Ptilosarcus gurneyi, the orange sea pen or fleshy sea pen, is a species of sea pen in the family Pennatulidae. It is native to the northeastern Pacific Ocean where it lives in deep water anchored by its base in sand or mud. It has received its common name because of its resemblance to a quill in a bottle of ink.

==Description==
The orange sea pen is a colonial cnidarian, the individual polyps having their own specialised functions. One, the primary polyp, loses its tentacles and forms both the stalk of the colony (known as the rachis), and the bulbous base with which it anchors itself deep into the soft substrate. Other polyps are known as secondary polyps. They include autozooids, which are feeding polyps, being armed with cnidocytes on the eight branching tentacles which form the feathery branches of the sea pen. They also contain the gonads. Other secondary polyps are siphonozooids, which can force water into and out of the colony to ventilate it. When the colony is disturbed, it can pump water out and retract into its bulbous base. At this time it emits bioluminescence, perhaps in order to startle a potential predator. The animal resembles an old-fashioned quill pen. It grows to a height of about 46 cm and can be white, yellow or orange.
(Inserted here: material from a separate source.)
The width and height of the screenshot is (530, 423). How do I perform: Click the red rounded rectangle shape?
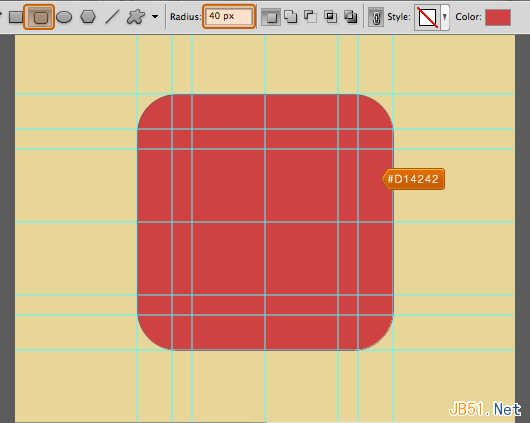(x=265, y=222)
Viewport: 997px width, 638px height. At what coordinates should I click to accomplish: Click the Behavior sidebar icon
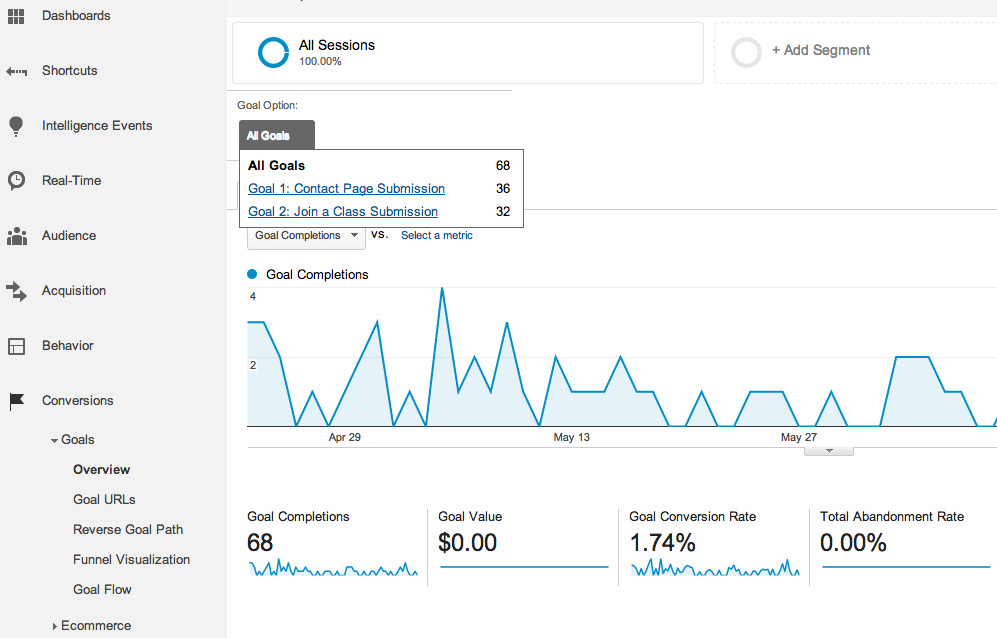click(15, 345)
==Distribution and habitat==
The orange sea pen is found on the western coast of North America, its range extending from Alaska to southern California. It grows on soft sand or mud substrates at depths ranging from 14 to 225 m.

==Biology==
The orange sea pen feeds on plankton which it catches with the tentacles on its feathery plumes. It orients itself at right angles to the current and can relocate to a new location if it wishes. Breeding takes place when eggs and sperm are produced by the autozooids and expelled through the mouth into the water column. The planula larvae drift as part of the plankton before settling on the seabed and undergoing metamorphosis. The newly formed juveniles are the founding primary polyps of new colonies.

Certain starfish prey on the orange sea pen. It can distinguish between the threats posed by the specialist predator leather star (Dermasterias imbricata), the generalist predator sunflower seastar (Pycnopodia helianthoides) and the ochre sea star (Pisaster ochraceus), which does not feed on sea pens. It reacts by emitting a flash of light and diving into the sand when contact is made by the leather star, sometimes behaves similarly when approached by the sunflower seastar and does not react defensively when touched by the ochre sea star.